Over a decade ago I developed, for our small (small enough to not have any IT dept or IT management) office a bespoke extension for Outlook (yes, bad idea, I know) which translated all incoming emails and attachments into the standard file system, decanted into project folders.

It was triggered upon any opening of an Unread email, and required the user to pick a project from a list, and hit OK. Cancelling was an option (for personal emails).

There was a config tab for the admin to define the filename string, by arranging elements like date/time/to/from/subject/.., and any attachments were also placed as files.

A very imperfect approach, but under the circumstances it was a vast improvement over the prior mess of individual mailboxes bestrewn with all manner of project correspondence and files, which made intricate queries about past doings into frustrating spaghettified detanglements.

And ultimately - perhaps like a good deal of IT - at heart was uninformed management, and the reality of ordinary users with little notion of information management.

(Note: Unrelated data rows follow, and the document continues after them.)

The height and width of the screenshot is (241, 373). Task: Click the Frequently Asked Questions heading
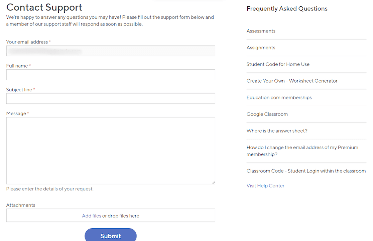click(x=287, y=8)
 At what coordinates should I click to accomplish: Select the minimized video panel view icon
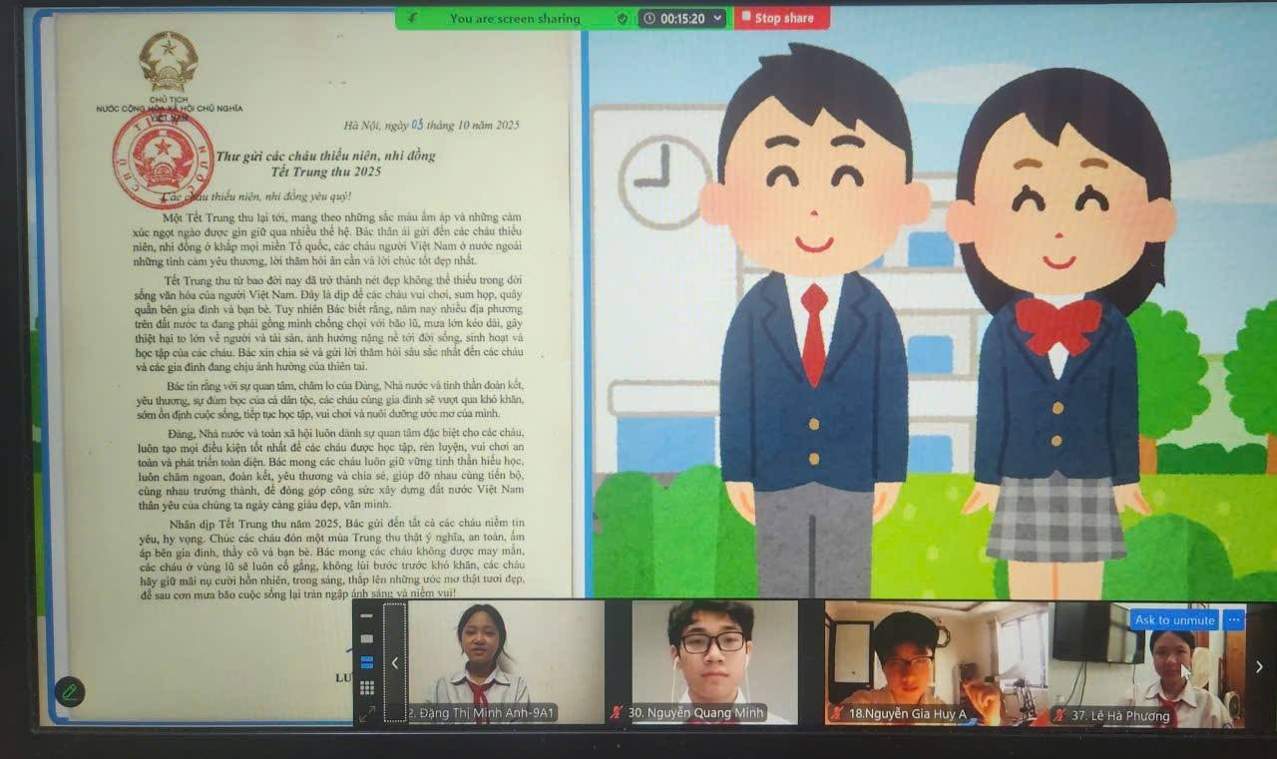pyautogui.click(x=367, y=615)
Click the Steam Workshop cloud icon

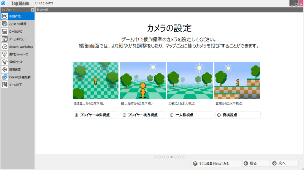tap(5, 47)
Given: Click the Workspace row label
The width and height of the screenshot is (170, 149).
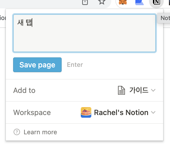Looking at the screenshot, I should (x=32, y=112).
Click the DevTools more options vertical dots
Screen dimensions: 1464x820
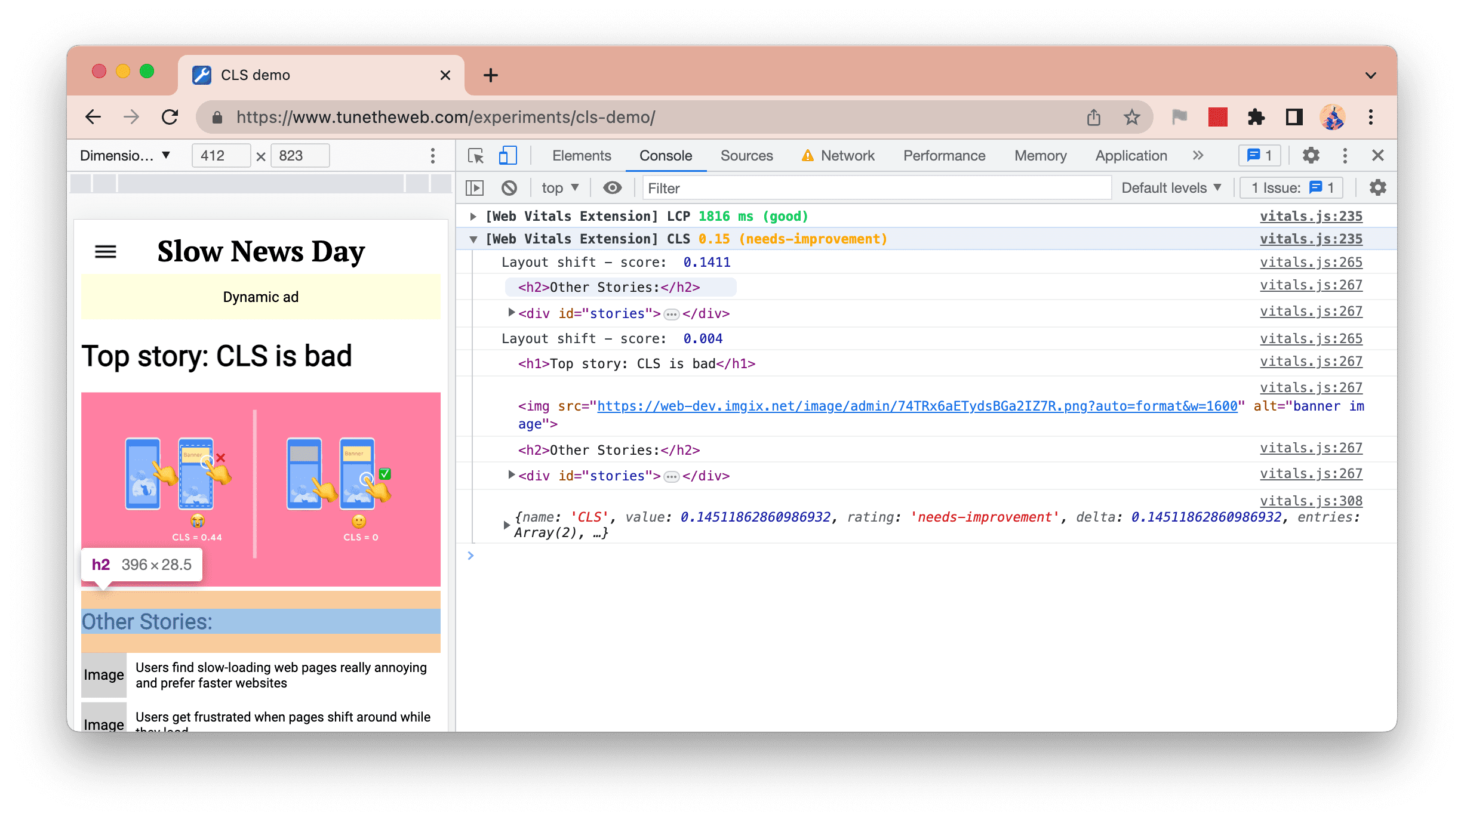[x=1345, y=156]
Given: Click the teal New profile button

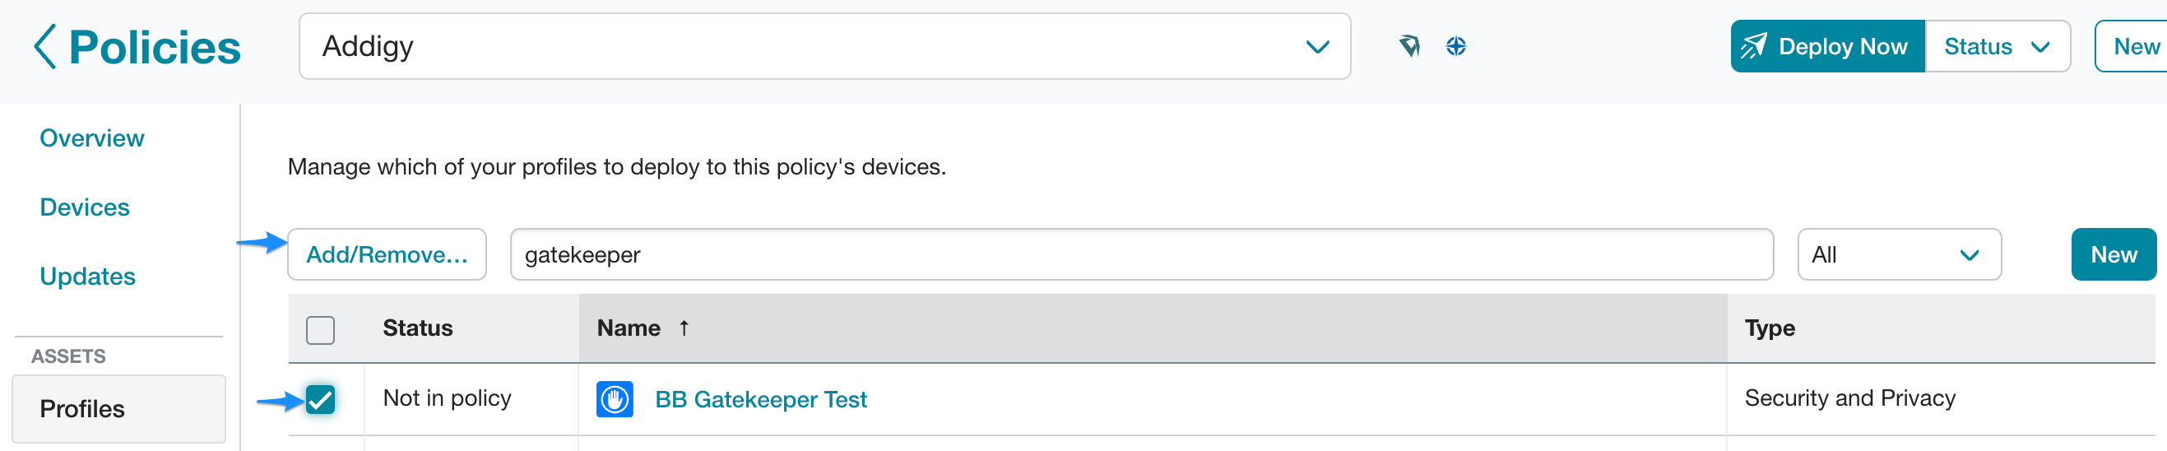Looking at the screenshot, I should [x=2113, y=254].
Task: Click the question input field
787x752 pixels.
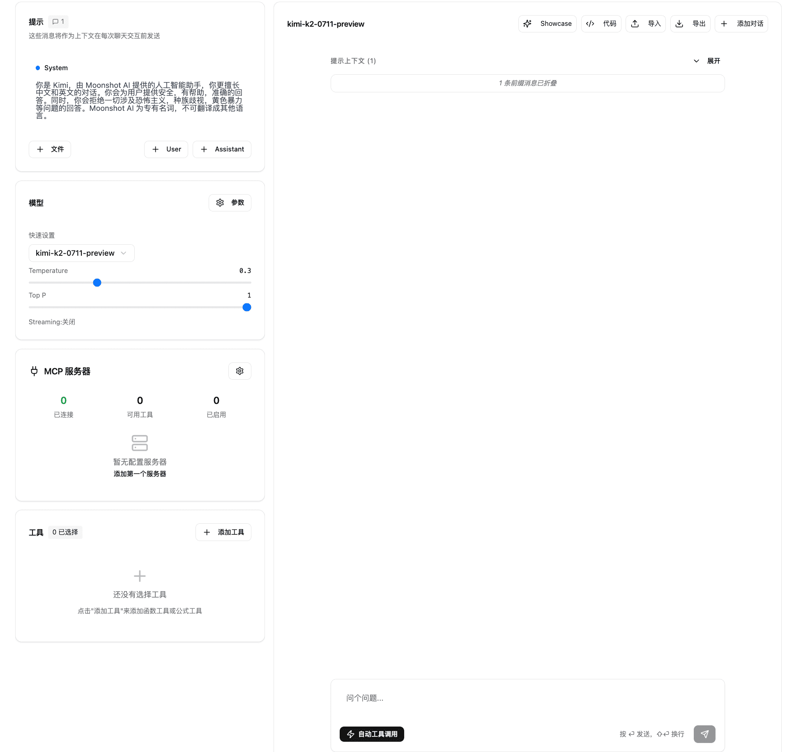Action: click(x=527, y=698)
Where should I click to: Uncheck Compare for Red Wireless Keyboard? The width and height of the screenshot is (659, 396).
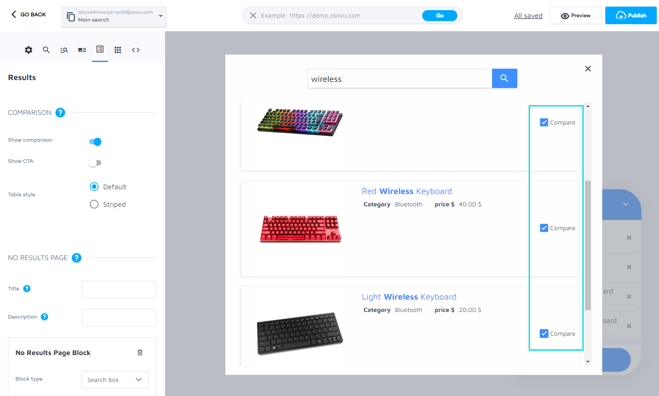point(544,228)
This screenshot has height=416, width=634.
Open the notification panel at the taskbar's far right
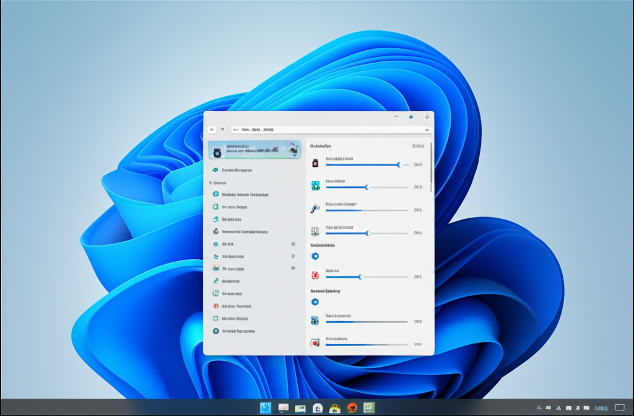(619, 407)
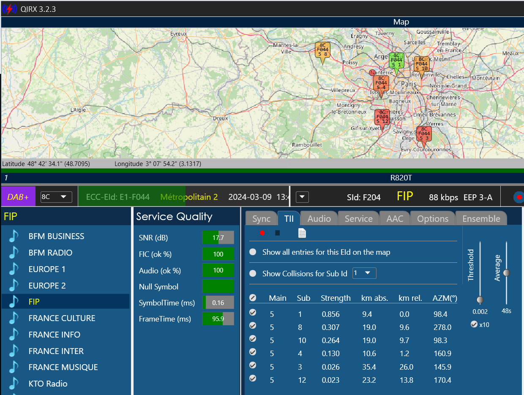Click the music note icon beside KTO Radio

point(14,384)
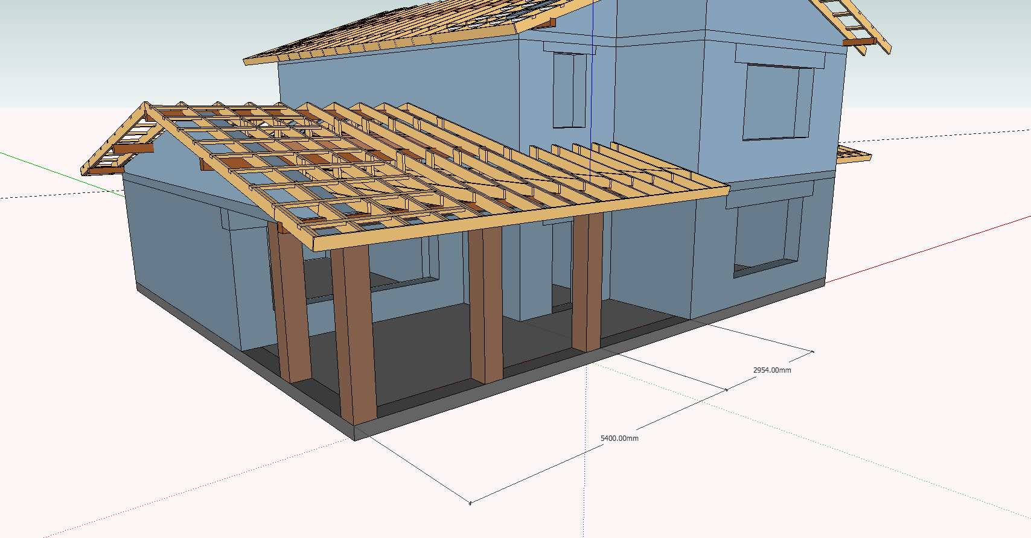1031x538 pixels.
Task: Click the large upper-right second-floor window
Action: coord(777,102)
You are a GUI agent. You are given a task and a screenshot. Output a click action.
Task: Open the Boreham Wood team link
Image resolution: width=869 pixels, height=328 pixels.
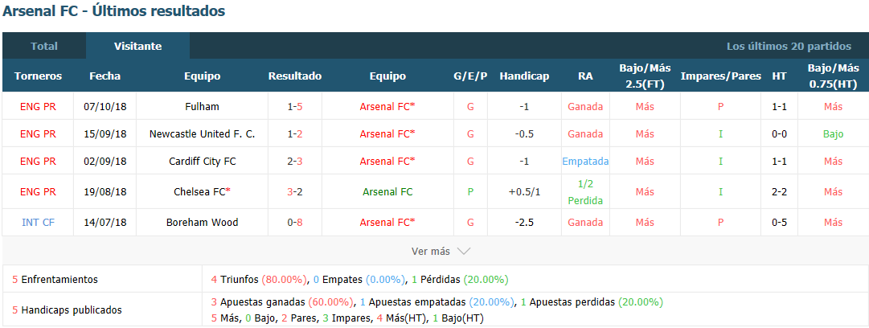pos(203,222)
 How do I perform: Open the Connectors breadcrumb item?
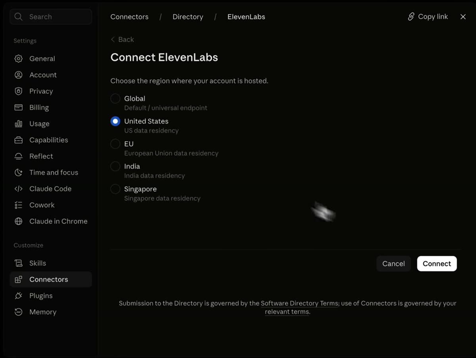coord(129,17)
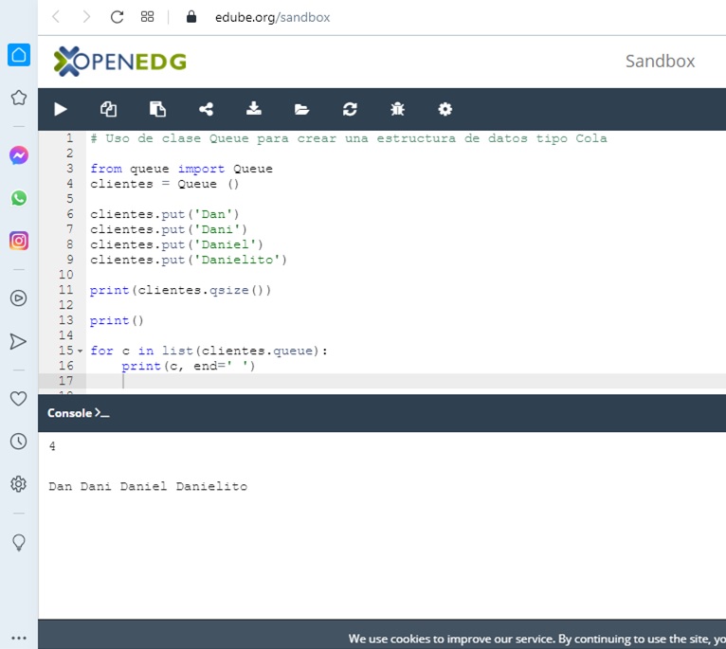
Task: Open a file using the folder icon
Action: 301,109
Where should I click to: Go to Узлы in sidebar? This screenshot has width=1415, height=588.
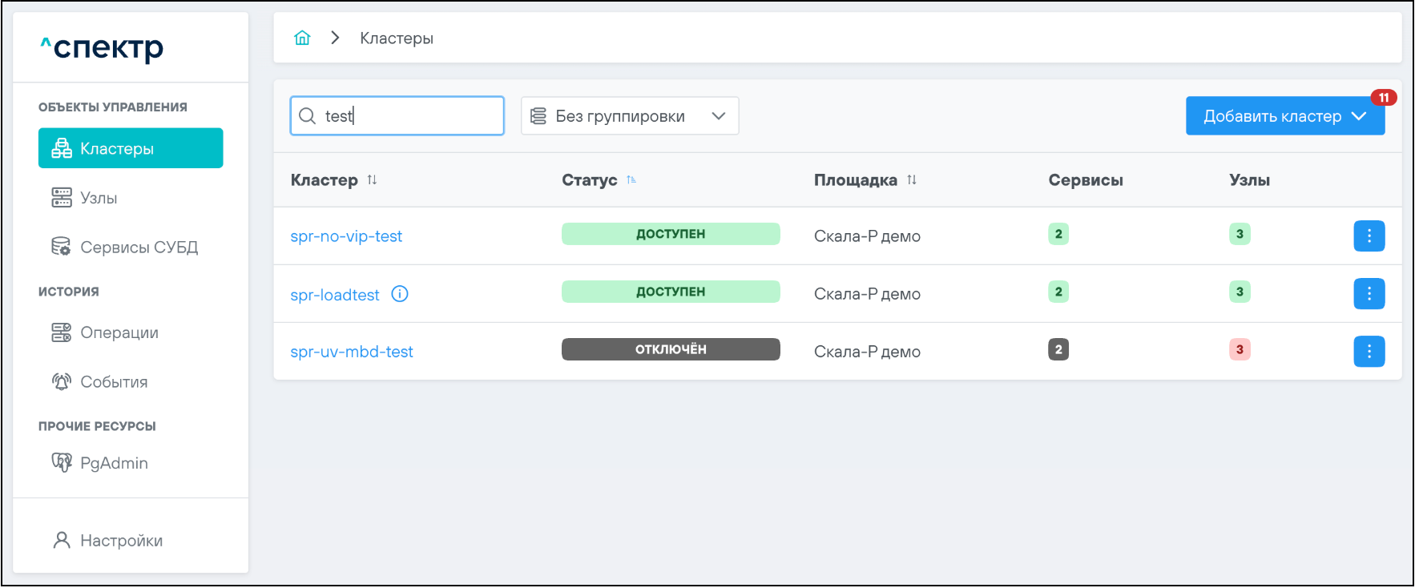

The problem with any mailbox storage standard that is explicitly labelled “do not use this for delivery”, in this case because the author explicitly rejects (and in 2023 openly mocked) the concurrency and crash-resilience demands that Maildir seeks to offer, is that someone will inevitably use it for delivery.
For MacOS, extracting attachments into files is useful so that Spotlight can index them for search. I believe the same is true for Windows.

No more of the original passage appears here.